LA CONFIANCE POLITIQUE
PEUT-ELLE SE SITUER AU-DELÀ DE TOUT CALCUL ?

« Quelle que soit sa forme, une société est un dispositif de production de fidélité. Croire en l’autre, en lui faisant confiance, veut dire que l’on compte sur lui, au-delà de tout calcul, comme garant d’une inconditionnalité, c’est-à-dire comme garantissant des principes, une droiture, une probité… ». Bernard STIEGLER rappelle qu’historiquement les rôles de dépositaire de la confiance ont été tenus – et continuent de l’être sous des formes en évolution – par les pères, les curés, les instituteurs, les agriculteurs, les officiers, les maires… Autant de personnages chargés chacun d’une « mission surmoïque » : ceux qui croient en eux, investissent en eux. (1)

Selon Max Weber, le capitalisme a transformé la nature de l’engagement qui structurait la société occidentale – fondée sur la foi propre à la croyance religieuse monothéiste – en confiance entendue comme calculabilité fiduciaire. Est fiduciaire (fiduciarus, de fiducia : « confiance »), ce qui s’entend comme une attente d’un retour. La crise du capitalisme des années 2007-2008 a montré que la transformation de la fidélité en calculabilité, opérée par les appareils fiduciaires, a atteint une limite :  le crédit s’est massivement renversé en discrédit.

Ce processus, désigné par Max Weber et Theodor W. Adorno  comme une rationalisation, conduit à un désenchantement. Avec le développement du numérique (stade le plus récent du processus de grammatisation pour Bernard STIEGLER), réapparaissent les grandes questions posées par l’apparition de l’imprimerie qui déclenchèrent, en grande partie, la Réforme puis la Contre-réforme. Aujourd’hui, la confiance, se situe dans le monde du metadataware et des réseaux sociaux (2). La traçabilité est devenue une question primordiale. Sans parler, par exemple, des questions de paiement dits « sécurisés », proies permanentes de nouvelles formes d’escroquerie et de délit.

Comment évaluer la portée et les modèles (économiques, organisationnels, industriels, technologiques, sociaux…) capables de reconstruire aujourd’hui la confiance ?

Cinq perspectives, proposées par Bernard STIEGLER, peuvent être appliquées à la réflexion concernant la confiance politique.

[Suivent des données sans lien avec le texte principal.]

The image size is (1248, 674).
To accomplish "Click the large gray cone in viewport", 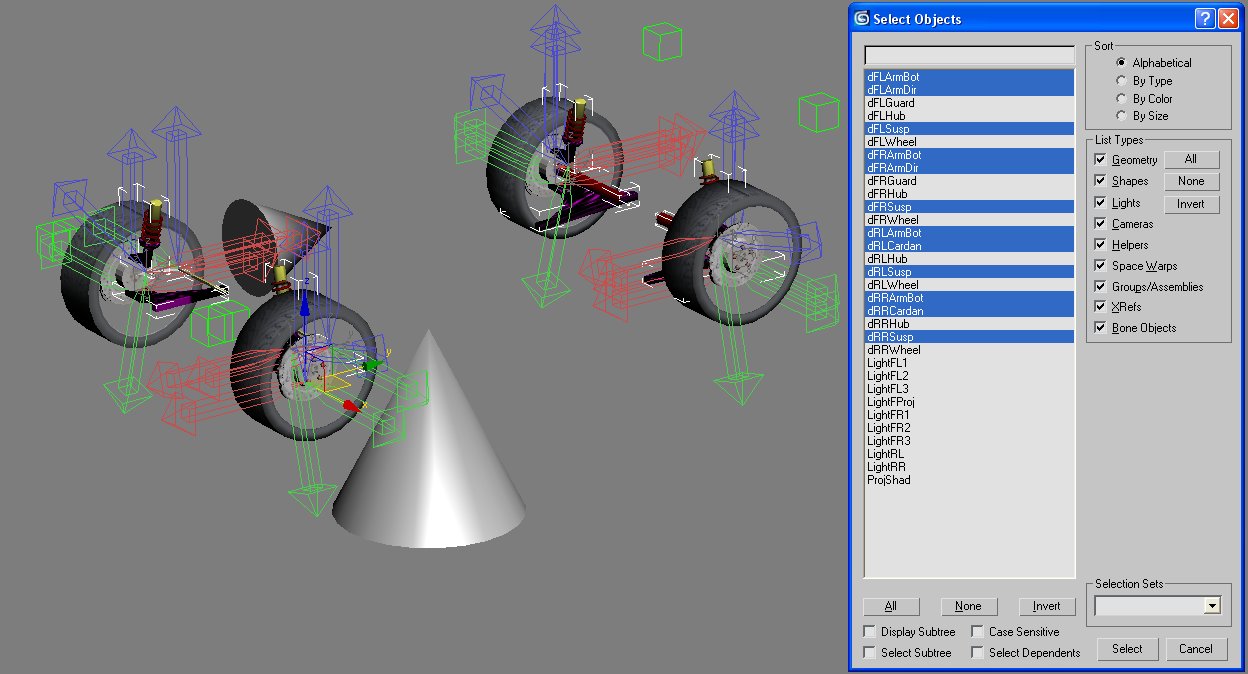I will (430, 470).
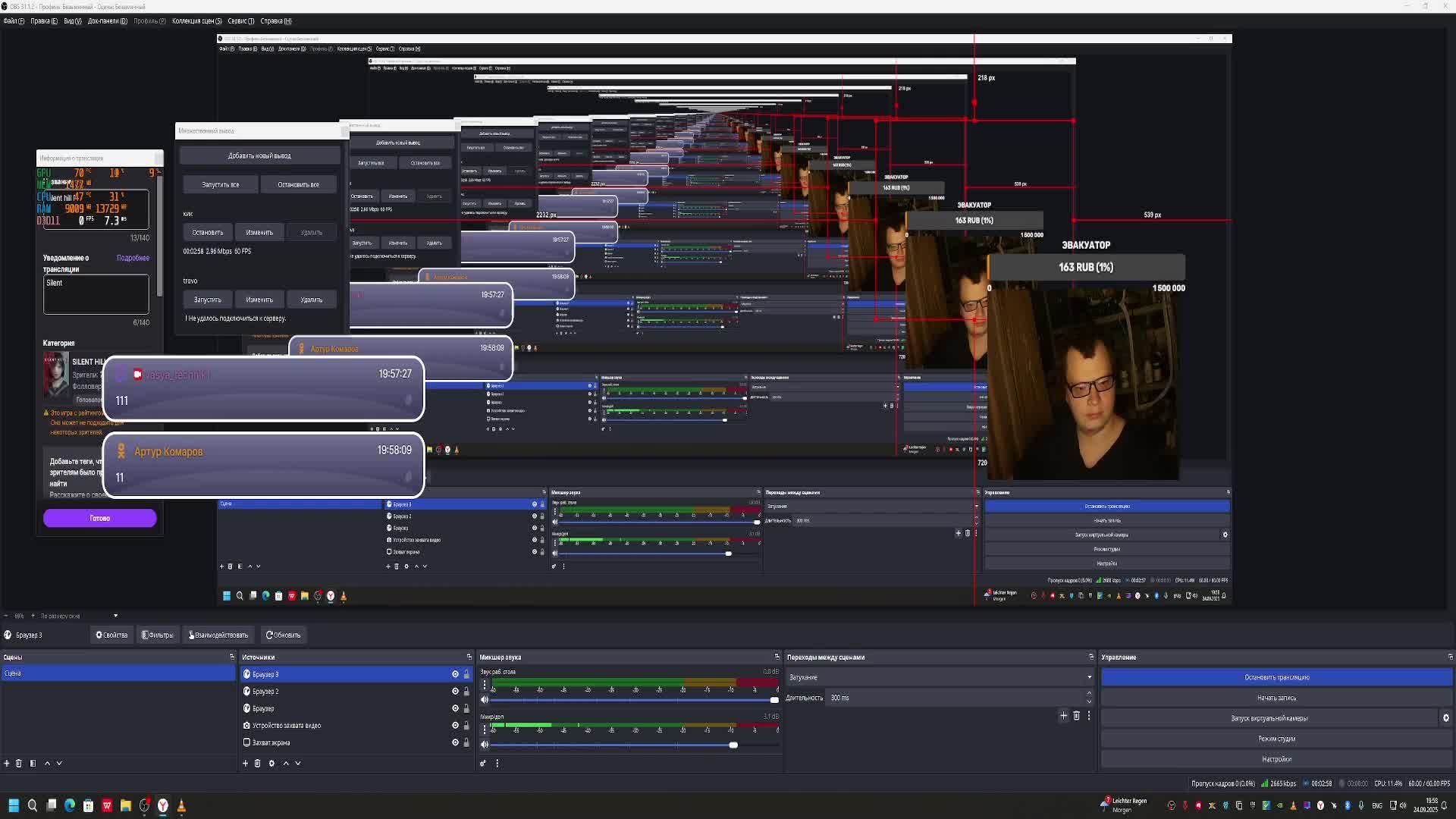Image resolution: width=1456 pixels, height=819 pixels.
Task: Open the Сервис menu
Action: 240,21
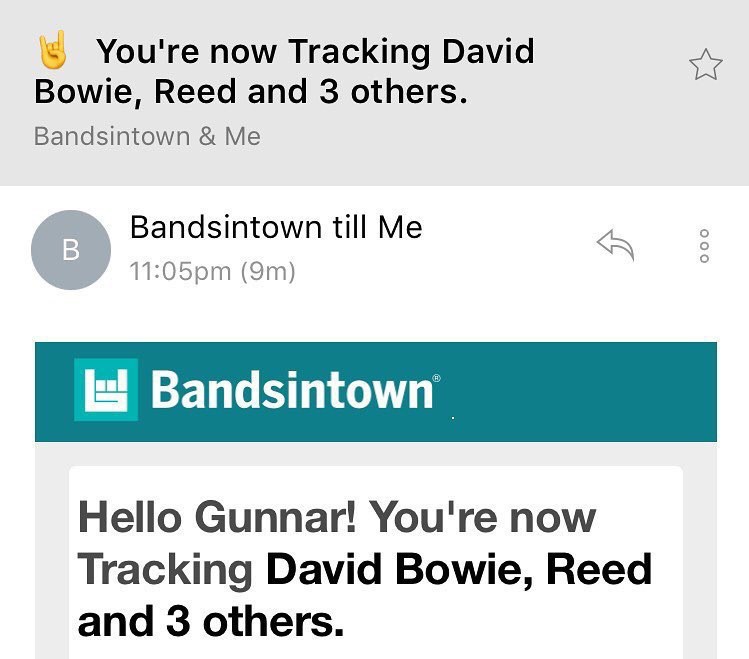
Task: Expand recipient details 'Bandsintown till Me'
Action: click(x=276, y=227)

  • 1. Histoire et anthropologie de la confiance
  • 2. Science, confiance, calcul et savoir
  • 3. Économie et marketing de la confiance
  • 4. Technologies et design de la confiance politique
  • 5. Confiance et politique

1. HISTOIRE ET ANTHROPOLOGIE DE LA CONFIANCE
Étude des perspectives philosophiques, historiques, théologiques et anthropologiques sur la confiance, pensées dans le contexte contemporain du numérique et de la crise économico-politique, ou en relation avec les dispositifs d’enregistrement des traces, depuis la crise induite par l’imprimerie et jusqu’au développement du monde numérique contemporain.

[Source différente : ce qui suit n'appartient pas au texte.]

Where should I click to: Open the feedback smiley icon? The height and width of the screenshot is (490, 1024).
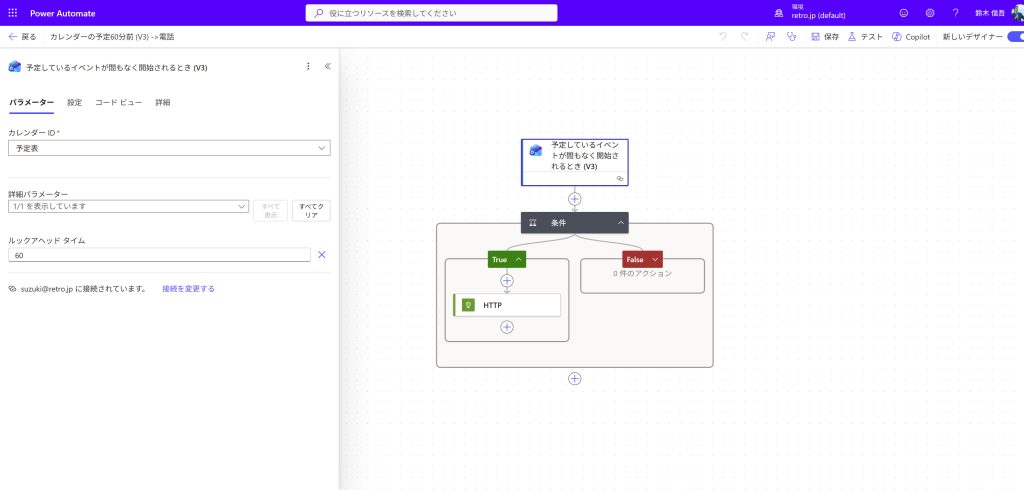click(x=904, y=13)
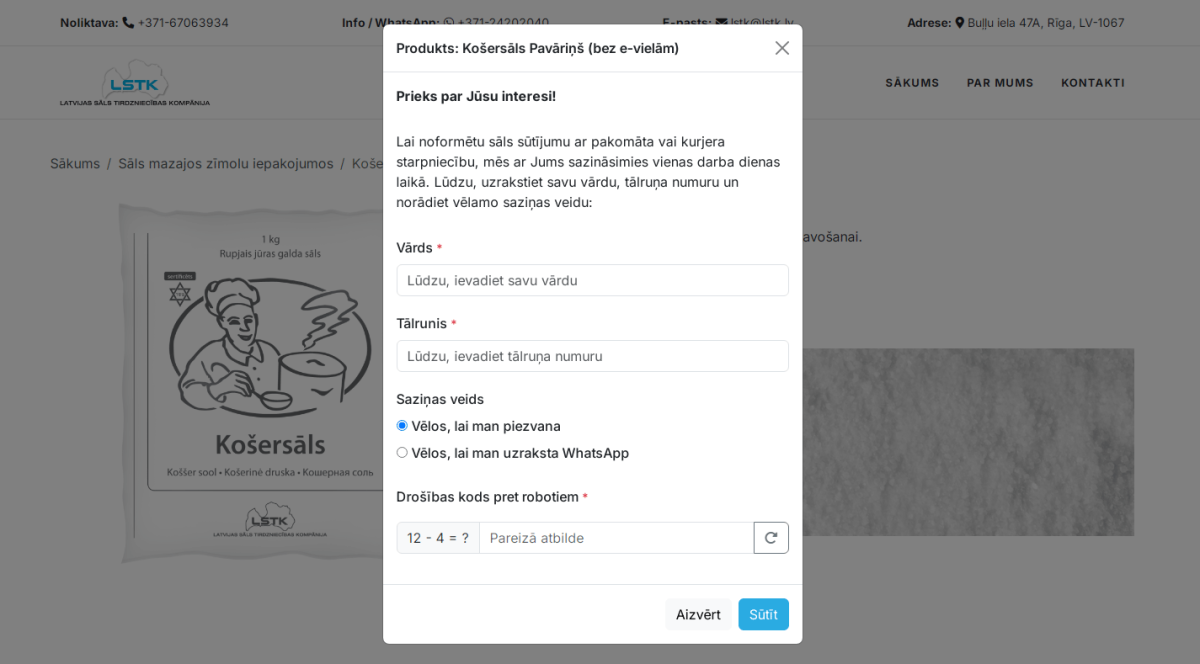Focus the Tālrunis phone number field
Image resolution: width=1200 pixels, height=664 pixels.
pyautogui.click(x=592, y=356)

2. SCIENCE, CONFIANCE, CALCUL ET SAVOIR

  • La confiance est-elle réductible au calculable ? Peut-elle se passer de l’incalculable ? Est-elle réductible à une évaluation quantifiée des risques (financiers, sanitaires, nucléaires, technologiques…).
  • Comment reconsidérer la question des savoirs démocratiques discrédités et détruits par l’expertise technocratisée ?
  • Quelles issues peuvent-elles être envisagées pour surmonter la défiance qui s’installe entre société et sciences du fait des effets pervers des logiques de développement économiques agressifs ?
  • Comment faire pour que les technologies de la traçabilité soient au service d’un nouvel âge démocratique des savoirs ?

3. ÉCONOMIE ET MARKETING DE LA CONFIANCE
Dans le contexte de la crise des années 2000-2010, on parle de plus en plus de nouveaux modèles de marketing, de publicité, de monnaie… Le marketing en réseau reconstitue, en les aggravant, les effets ravageurs du consumérisme apparu au XXe siècle. Au-delà du simple calcul des risques, une ingénierie de la confiance s’est développé, en particulier sur le web.

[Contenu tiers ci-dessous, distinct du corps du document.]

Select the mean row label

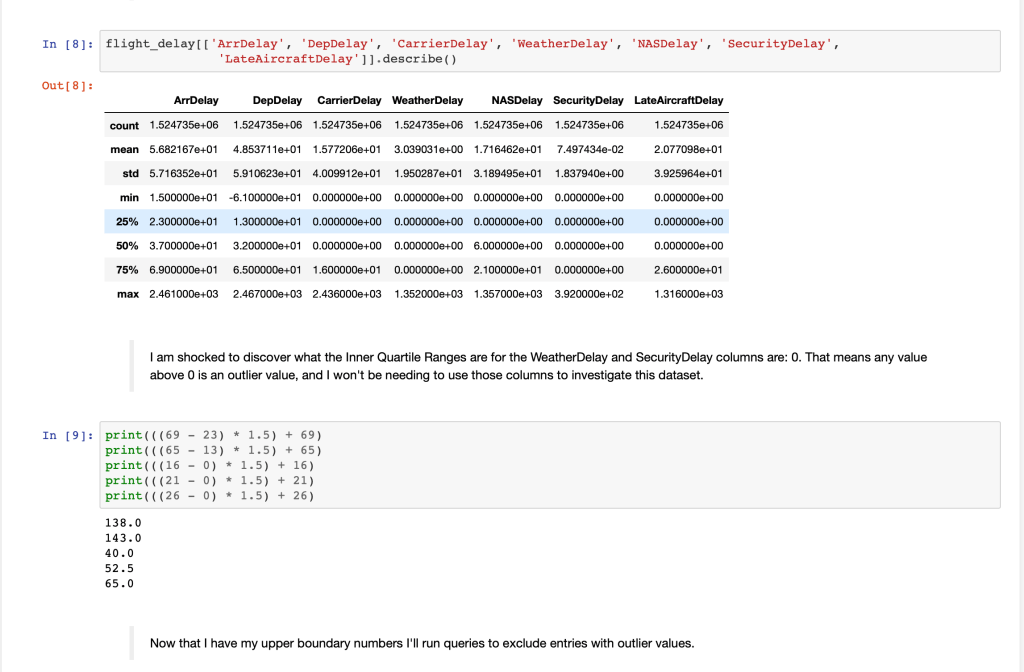(124, 149)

  • Quelles difficultés le marketing en réseau entent-il dépasser ? Quelles solutions propose t-il ?
  • Que penser de la demande sous-jacente qu’il exprime ?
  • A l’heure de la menace d’éclatement de la zone euro, un nouveau commerce, fondé sur de nouvelles monnaies est-il en train de s’inventer ?

4. TECHNOLOGIES ET DESIGN DE LA CONFIANCE POLITIQUE

  • La fabrication de la confiance conduit-elle à la défiance (telles que les « cartes de fidélité ») ?
  • Quelles sont les stratégies des marques et du « marketing tribal » sur le web?
  • Comment le contrôle des données personnelles, et le profilage qui en découle, refrènent-ils le développement de systèmes de contribution ?
  • Les approches cognitivistes peuvent-elles nous apprendre quelque chose sur les conditions de constitution de la confiance ?

5. CONFIANCE ET POLITIQUE

  • Dans quelle mesure les public data modifient-ils en profondeur le rapport public/privé ?
  • En quoi sont-elles un enjeu pour les puissances publiques (collectivités territoriales et nationales, organisations internationales) ou privées (entreprises) désireuses de rétablir la confiance ?
  • Ne risquent-elles pas d’aboutir, à l’inverse de ce pour quoi certains y placent leurs meilleurs espoirs, à  une soumission du secteur public aux intérêts privés ?
  • Qu’en est-il des exceptions sur les données sensibles ? (Affaire des dossiers Wikileaks)
  • Qu’est devenue la notion de vie privée au moment où « le privé » est devenu – à l’opposé de l’intimité – synonyme de « profitable » ?

RÉFÉRENCES
1. « Les Technologies de la confiance », Entretiens du nouveau monde industriel 2011, Institut de recherche et d’innovation du Centre Georges Pompidou, Paris, 19 et 20 décembre 2011. www.iri.centrepompidou.fr. Vidéos : http://ldt.iri.centrepompidou.fr/ldtplatform/

2. Dataware. « Data » pour données, et « ware », en vieil écossais, qui signifie « objet de soin ». On le retrouve dans hardware et software. L’informatique et les technologies de l’information ont successivement porté leur attention sur les différentes couches de l’architecture numérique que sont le hard (le matériel), le soft (le logiciel) et le net (le réseau). A présent nous sommes dans le dataware. qui porte une attention particulière est aux données, à leur collecte et à leur agrégation. C’est à partir de là que des services marchands sont proposés. Les quatre vagues d’architecture qui ont marqué la conception des systèmes d’information peuvent se résumer ainsi :

  • 1. Première vague d’architecture, celle du hardware, symbolisée par IBM,
  • 2. Deuxième vague d’architecture, celle du software, symbolisée par Microsoft,
  • 3. Troisième vague d’architecture, celle du netware, symbolisée par Sun,
  • 4. Quatrième vague d’architecture, celle du web, symbolisée par Google.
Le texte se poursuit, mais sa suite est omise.